# Hate him flirting...with me.



## joannacroc (Dec 17, 2014)

Met up with my estranged husband today over coffee to discuss our son's birthday (separated about 3 months now). He kept flirting and asking when we could go out. I have a really hard time keeping my temper, because it seems like he's serious. He says he's lost without me, etc, and while I feel bad, he did cheat on me repeatedly. I told him I didn't trust him anymore and didn't want to date him at all. Ended up storming out of the Cafe because he wouldn't drop the subject. I have to figure out a way of reining in my temper a bit while making it clear that there is no "us" to discuss. What do I do?


----------



## SecondTime'Round (Jan 15, 2015)

joannacroc said:


> Met up with my estranged husband today over coffee to discuss our son's birthday (separated about 3 months now). He kept flirting and asking when we could go out. I have a really hard time keeping my temper, because it seems like he's serious. He says he's lost without me, etc, and while I feel bad, he did cheat on me repeatedly. I told him I didn't trust him anymore and didn't want to date him at all. Ended up storming out of the Cafe because he wouldn't drop the subject. I have to figure out a way of reining in my temper a bit while making it clear that there is no "us" to discuss. What do I do?

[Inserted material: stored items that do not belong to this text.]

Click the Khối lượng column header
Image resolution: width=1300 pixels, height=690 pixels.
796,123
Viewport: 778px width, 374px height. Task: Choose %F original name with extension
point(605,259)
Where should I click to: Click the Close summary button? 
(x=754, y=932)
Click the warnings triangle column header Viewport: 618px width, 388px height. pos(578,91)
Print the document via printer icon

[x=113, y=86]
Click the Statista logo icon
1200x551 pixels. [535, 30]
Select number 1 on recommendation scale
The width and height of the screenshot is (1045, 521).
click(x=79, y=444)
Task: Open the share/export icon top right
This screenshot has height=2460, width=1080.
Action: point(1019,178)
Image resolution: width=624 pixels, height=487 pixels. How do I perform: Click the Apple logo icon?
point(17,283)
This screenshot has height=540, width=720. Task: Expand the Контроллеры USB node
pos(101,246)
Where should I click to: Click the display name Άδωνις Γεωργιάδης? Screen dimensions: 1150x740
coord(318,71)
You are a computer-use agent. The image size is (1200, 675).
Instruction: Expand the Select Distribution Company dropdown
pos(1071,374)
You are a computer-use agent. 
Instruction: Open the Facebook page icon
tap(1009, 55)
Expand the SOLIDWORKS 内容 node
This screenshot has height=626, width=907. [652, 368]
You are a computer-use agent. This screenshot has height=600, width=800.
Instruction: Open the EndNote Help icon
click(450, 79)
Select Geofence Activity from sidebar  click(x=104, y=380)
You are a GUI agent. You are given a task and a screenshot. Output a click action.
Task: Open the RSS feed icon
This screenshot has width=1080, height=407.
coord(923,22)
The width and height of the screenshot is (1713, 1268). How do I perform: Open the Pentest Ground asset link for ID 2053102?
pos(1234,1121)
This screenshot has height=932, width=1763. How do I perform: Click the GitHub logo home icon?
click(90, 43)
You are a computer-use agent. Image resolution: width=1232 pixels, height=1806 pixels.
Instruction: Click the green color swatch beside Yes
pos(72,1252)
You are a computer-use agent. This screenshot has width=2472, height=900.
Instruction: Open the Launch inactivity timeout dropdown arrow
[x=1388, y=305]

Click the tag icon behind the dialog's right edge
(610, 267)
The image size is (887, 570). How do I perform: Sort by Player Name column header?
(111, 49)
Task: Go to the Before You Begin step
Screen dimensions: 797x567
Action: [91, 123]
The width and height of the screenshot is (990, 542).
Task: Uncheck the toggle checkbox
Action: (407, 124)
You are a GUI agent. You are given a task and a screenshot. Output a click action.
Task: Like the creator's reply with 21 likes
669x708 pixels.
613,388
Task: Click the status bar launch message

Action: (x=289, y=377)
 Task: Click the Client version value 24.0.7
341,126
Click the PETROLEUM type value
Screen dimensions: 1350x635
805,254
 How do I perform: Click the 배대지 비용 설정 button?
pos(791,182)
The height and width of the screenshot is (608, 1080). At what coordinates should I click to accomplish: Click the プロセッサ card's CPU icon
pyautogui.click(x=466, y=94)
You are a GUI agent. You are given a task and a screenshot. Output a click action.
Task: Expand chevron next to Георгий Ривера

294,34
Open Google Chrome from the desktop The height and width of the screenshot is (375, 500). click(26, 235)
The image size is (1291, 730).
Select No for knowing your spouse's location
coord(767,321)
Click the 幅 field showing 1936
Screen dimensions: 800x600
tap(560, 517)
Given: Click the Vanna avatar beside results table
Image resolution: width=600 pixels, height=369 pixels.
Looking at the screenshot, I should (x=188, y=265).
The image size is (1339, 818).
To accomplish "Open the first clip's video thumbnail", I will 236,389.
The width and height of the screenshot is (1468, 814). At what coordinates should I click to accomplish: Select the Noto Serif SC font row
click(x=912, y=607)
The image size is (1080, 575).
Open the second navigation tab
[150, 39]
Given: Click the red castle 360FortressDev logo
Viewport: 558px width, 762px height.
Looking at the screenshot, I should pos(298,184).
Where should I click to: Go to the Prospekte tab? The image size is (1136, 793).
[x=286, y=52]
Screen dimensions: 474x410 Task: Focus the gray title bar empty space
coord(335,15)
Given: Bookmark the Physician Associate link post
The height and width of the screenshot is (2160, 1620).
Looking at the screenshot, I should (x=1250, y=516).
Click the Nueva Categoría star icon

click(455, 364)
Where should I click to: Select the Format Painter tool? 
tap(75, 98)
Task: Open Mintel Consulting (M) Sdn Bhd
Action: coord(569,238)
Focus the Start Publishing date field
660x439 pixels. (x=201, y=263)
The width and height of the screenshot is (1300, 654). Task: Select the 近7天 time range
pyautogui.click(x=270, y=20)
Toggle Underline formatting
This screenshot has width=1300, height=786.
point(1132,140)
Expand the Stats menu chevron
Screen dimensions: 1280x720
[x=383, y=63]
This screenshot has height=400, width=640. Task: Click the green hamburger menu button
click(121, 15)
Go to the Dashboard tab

Not meet in person for things that can easily be discussed in an email?


----------



## EleGirl (Dec 3, 2011)

What do you do?

You stop meeting with him in person. You are on your way to a divorce, right? So start acting divorced.

Do not celebrate things like children's birthdays together. You have your own bday celebration for your son. Your husband can do whatever he wants when your son is with him.

Communicate only via text and email. That will allow you to not respond immediately.


----------



## LonelyinLove (Jul 11, 2013)

Skip the shower, no make-up, dress like a walmart shopper....



Just kidding.

Tell him that you and he are partners in raising your son, but going forward, that is all, and that you need to stick to the subject of him and his concerns.


----------



## unbelievable (Aug 20, 2010)

joannacroc said:


> Met up with my estranged husband today over coffee to discuss our son's birthday (separated about 3 months now). He kept flirting and asking when we could go out. I have a really hard time keeping my temper, because it seems like he's serious. He says he's lost without me, etc, and while I feel bad, he did cheat on me repeatedly. I told him I didn't trust him anymore and didn't want to date him at all. Ended up storming out of the Cafe because he wouldn't drop the subject. I have to figure out a way of reining in my temper a bit while making it clear that there is no "us" to discuss. What do I do?


One doesn't need a face to face date to arrange a kid's birthday. That is business that could be handled over the phone or through email. I will assume this coffee date was his idea and the child's birthday was the purported excuse? You will know next time what his true agenda is if he wants to meet for some other alleged purpose. 

The adultery was a sign of deception. This ruse about meeting to discuss a kid's birthday when it was really about him wanting to hook up is just another sign of deception. Apples grow on apple trees. Dishonest people tend to do dishonest things. You should not be surprised when he gives you dishonesty. Really no point in being angry with him. He's being who he is. By your separation, you have apparently decided that you don't wish to live like that. 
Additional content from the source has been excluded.